On this date in 1937, Georgy Pyatakov was condemned to death and shot in Moscow as a Trotskyist conspirator.

Pyatakov (English Wikipedia entry | the more detailed Russian) was a young Bolshevik activist not long out of his schooling — and his de rigueur Siberian sentence — when the Russian Revolutions of 1917 overturned tsarism. He played an important role in the Communist revolution in Ukraine but his political opinions come the 1920s essentially aligned with Trotsky’s and we know where that will land a Bolshevik once Koba has the state in hand.

Pyatakov would die in the second of the so-called “Moscow Trials”, which was the third of the signal deadly show trials that would herald the frightful acme of Stalinism: preceding it was the First Moscow Trial or the Trial of the Sixteen in August 1936, in which Old Bolsheviks Zinoviev and Kamenev were executed as supposed Trotskysts; it was followed in November 1936 by the Kemerovo Trial in Western Siberia, in which a mining disaster was pinned not on shoddy industrial management but on a Trotskyist “wrecking” conspiracy to sabotage the Soviet economy.

Gleefully did these trials compound upon the web that Trotsky was spinning from exile in Mexico. In principle, Stalin could have chosen simply to purge Zinoviev and Kamenev as rival aspirants and have done with it: in practice, these were merely early stones of an avalanche. The Kemerovo trial expanded the grasp of the Trotskyist conspiracy to compass orchestrating terrorist cells among the whole populace; and even as arrests in locales throughout the USSR vindicated this theory, the Second Moscow Trial — our focus — made the next round of doomed elites the “reserve center” backing up the Zinoviev-Kamenev guys “in case the main center was arrested and destroyed.” It was this junior varsity that had been coordinating for several years “the main work of wrecking, which ruined much in our economy” in coordination not only with Trotsky but with insidious capitalist rulers. (The comments are from the report that secret police chief Yezhov prepared for them, as quoted in 1937: Stalin’s Year of Terror) Hey, Trotsky in his day had put together the Red Army on the fly: the man knew how to organize.

The progress of these official lines put any real or alleged opposition to Stalin on the same plane as treason against the state, the people, Communism, and with links reaching from the humblest disgruntled kulak all the way to a distant demon figure the parallel to Europe’s witch hunts is difficult to resist. The Soviet Union’s burning times would ensue with seasons of wild purging in 1937 and 1938.

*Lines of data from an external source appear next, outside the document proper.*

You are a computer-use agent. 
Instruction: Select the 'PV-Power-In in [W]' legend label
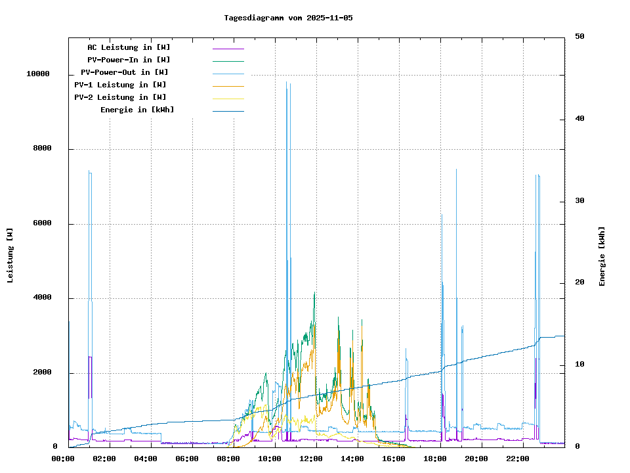pos(129,60)
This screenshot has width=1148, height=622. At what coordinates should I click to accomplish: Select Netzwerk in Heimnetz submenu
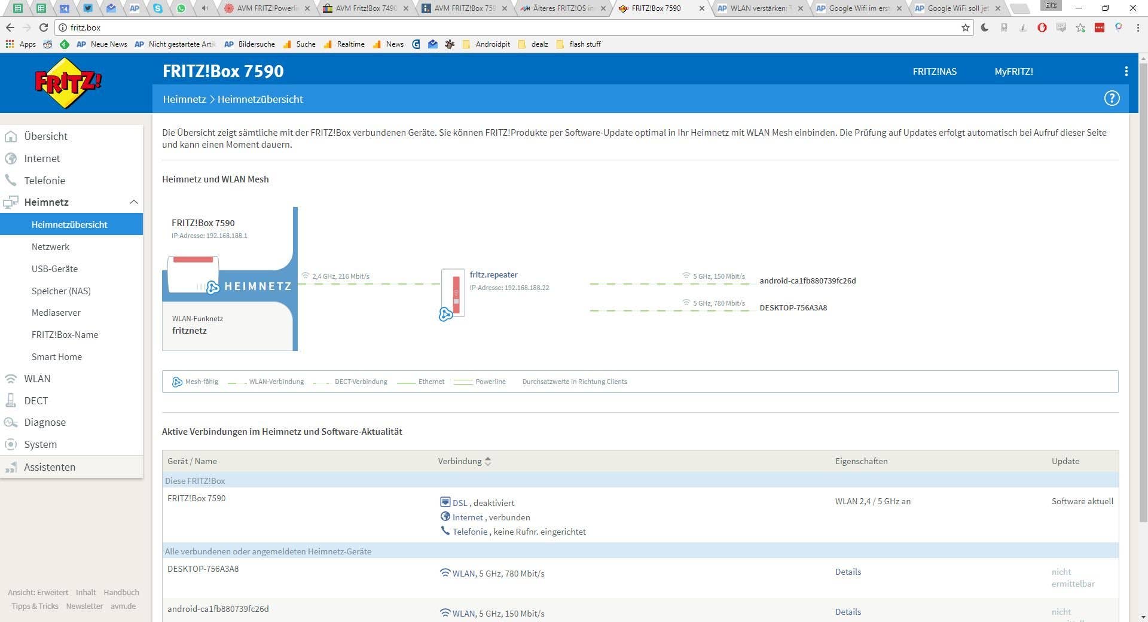(50, 247)
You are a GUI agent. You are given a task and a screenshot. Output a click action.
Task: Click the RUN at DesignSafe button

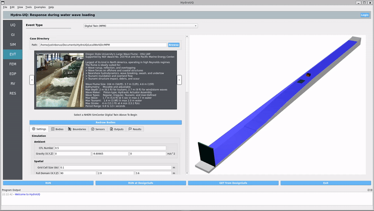pos(140,183)
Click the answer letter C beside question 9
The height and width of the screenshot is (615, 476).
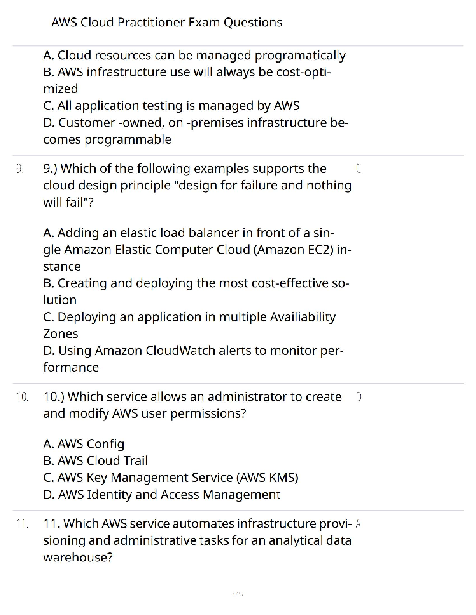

The Second Moscow Trial — or, as you might have guessed it is also called, the trial of the “Anti-Soviet Parallel Trotskyist Center” — unfolded from January 23 to 30 of 1937, and featured the entirely fictional tale that Pyatakov had secretly flown to Oslo to huddle with Trotsky on their wrecking strategy. Not everyone suffered Pyatakov’s summary fate at the end; the most famous defendant in this affair, Karl Radek, got a penal labor sentence and was later murdered in the camps.

The “Anti-Soviet Parallel Trotskyist Center” types were posthumously rehabilitated during the Mikhail Gorbachev era.